Similar Species: Leaves of red baneberry resemble those of sweet cicely (Osmorhiza spp.), especially bluntfruit sweet cicely (Osmorhiza depauperata Phil.), which has ternately compound leaves that are membranaceous and finely pubescent.  However, the small greenish-white 5-petalled flowers of sweet cicely are arranged in loose umbels and the dry fruit (schizocarps) are narrowly club-shaped (clavate), 1–1.5 cm long, longitudinally ridged, and end in a short blunt tip. 

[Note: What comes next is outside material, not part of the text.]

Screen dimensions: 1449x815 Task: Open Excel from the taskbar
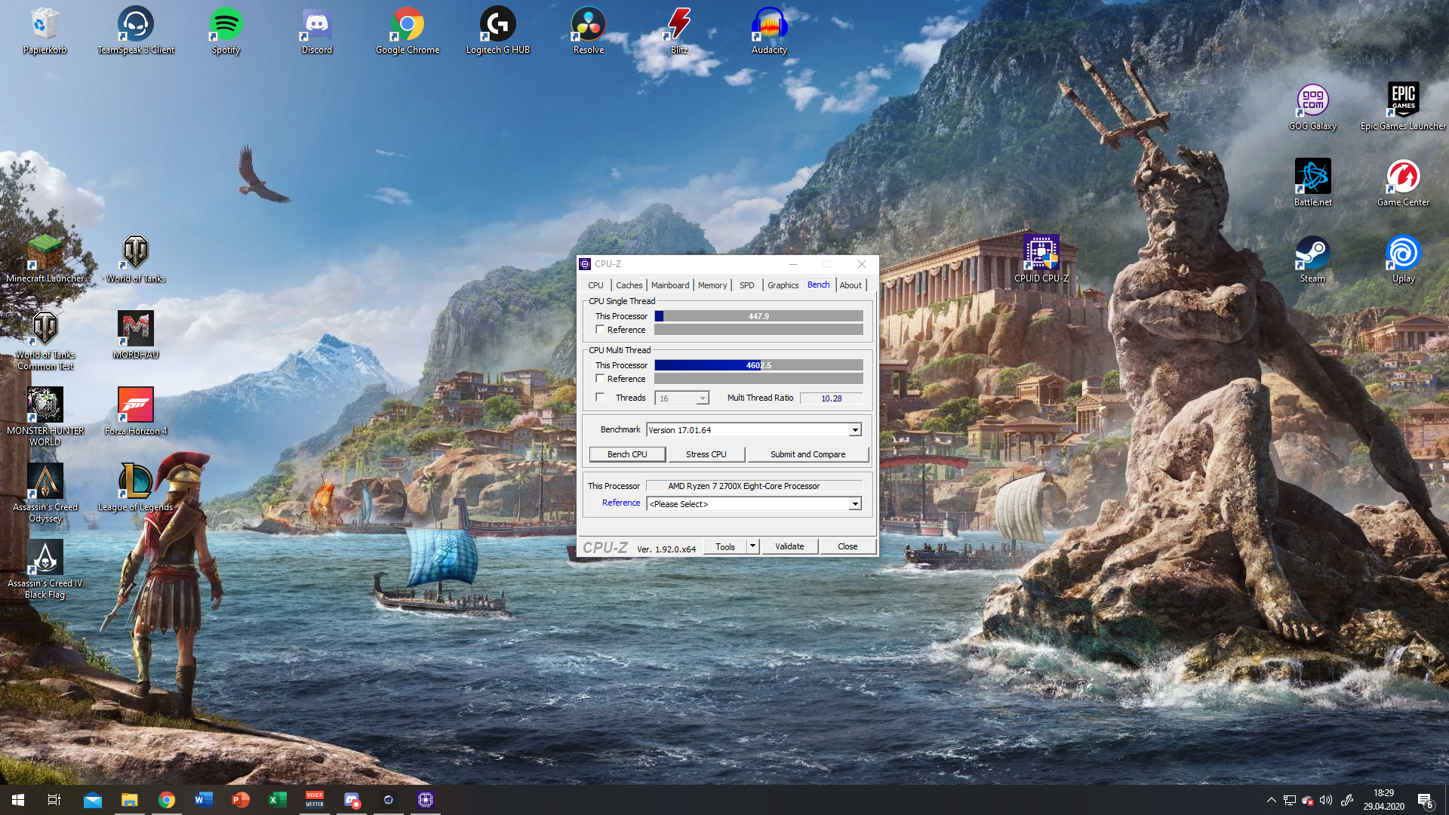(x=277, y=799)
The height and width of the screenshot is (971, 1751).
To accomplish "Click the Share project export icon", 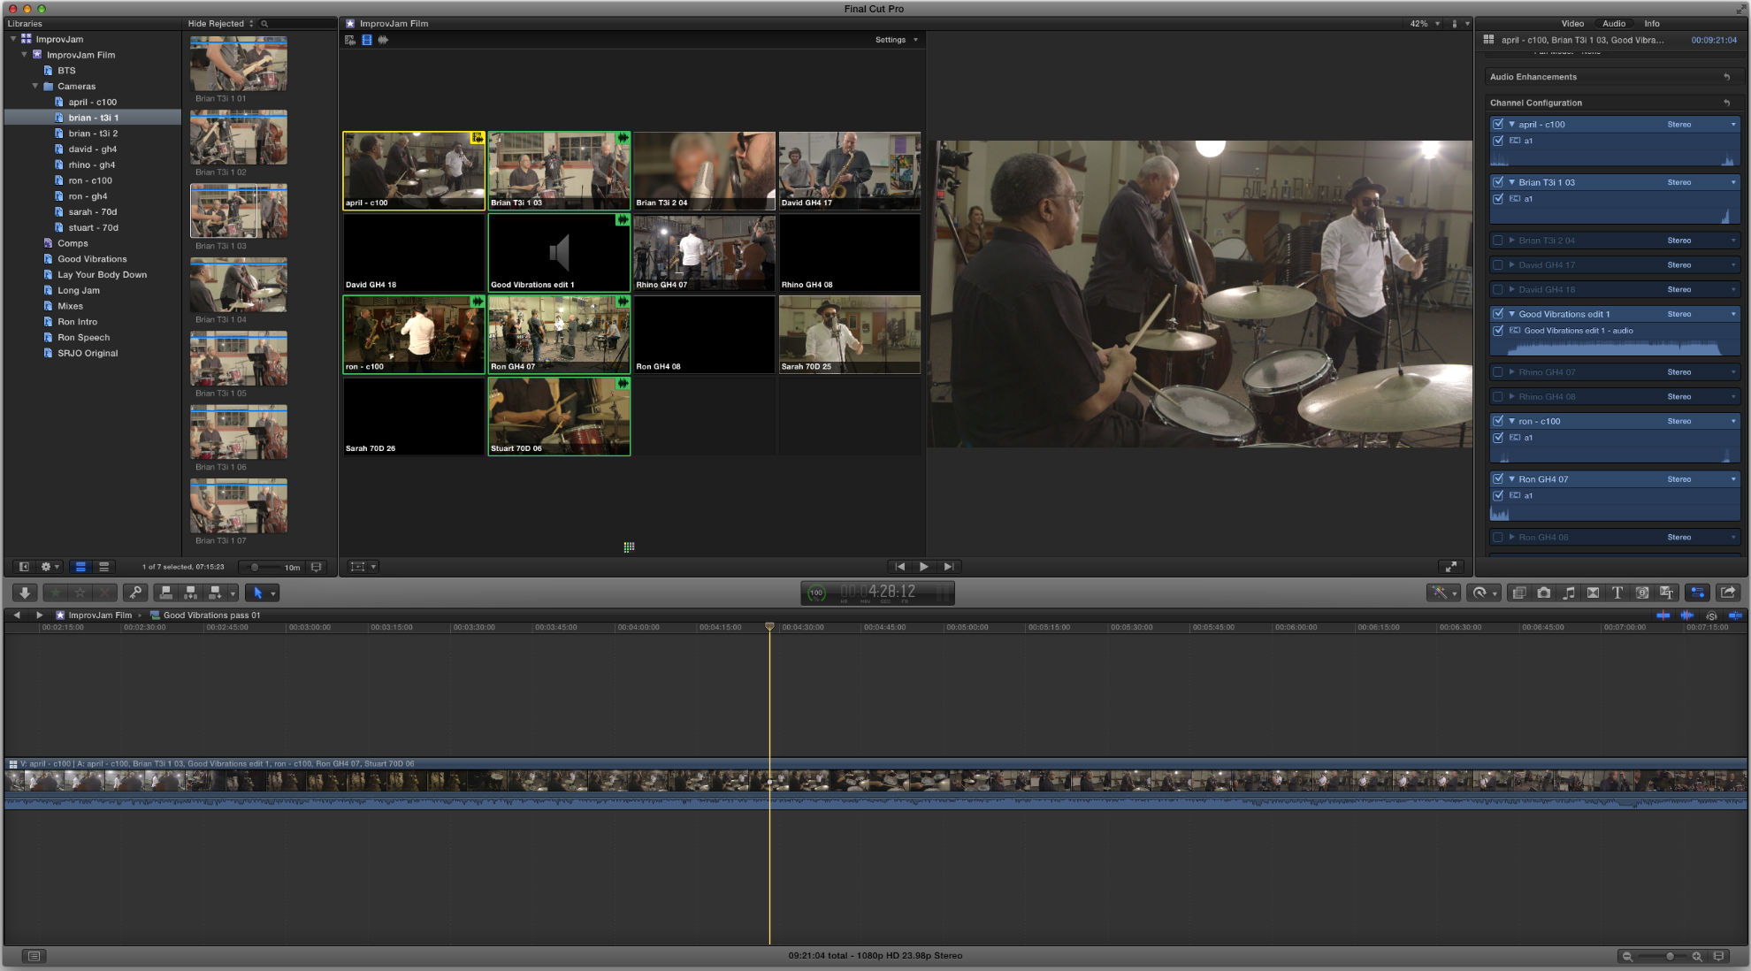I will tap(1727, 593).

In eastern mainland Canada, a second baneberry species also occurs – doll’s-eyes or white baneberry (Actaea pachypoda Elliott) has white berries, borne on thick pedicels, 0.9–2.2 mm thick, that turn vivid red as the fruits ripen.  The common name doll’s-eyes refers to the prominent pupil-like black dot (the persistent stigma), 1.5–2.8 mm across, which marks the apex of each berry.  Also, Actaea ×ludovicii B.Boivin, a hybrid of A. rubra and A. pachypoda, has been described from southern Québec; its pedicel thickness and colour are intermediate between the two species (Boivin 1967: 644) and the fruits tend to be sterile (Mitchell and Dean 1982).  Plants that are typical of A. pachypoda, but have dark pink to red berries have been described as forma rubrocarpa (Killip) Fernald.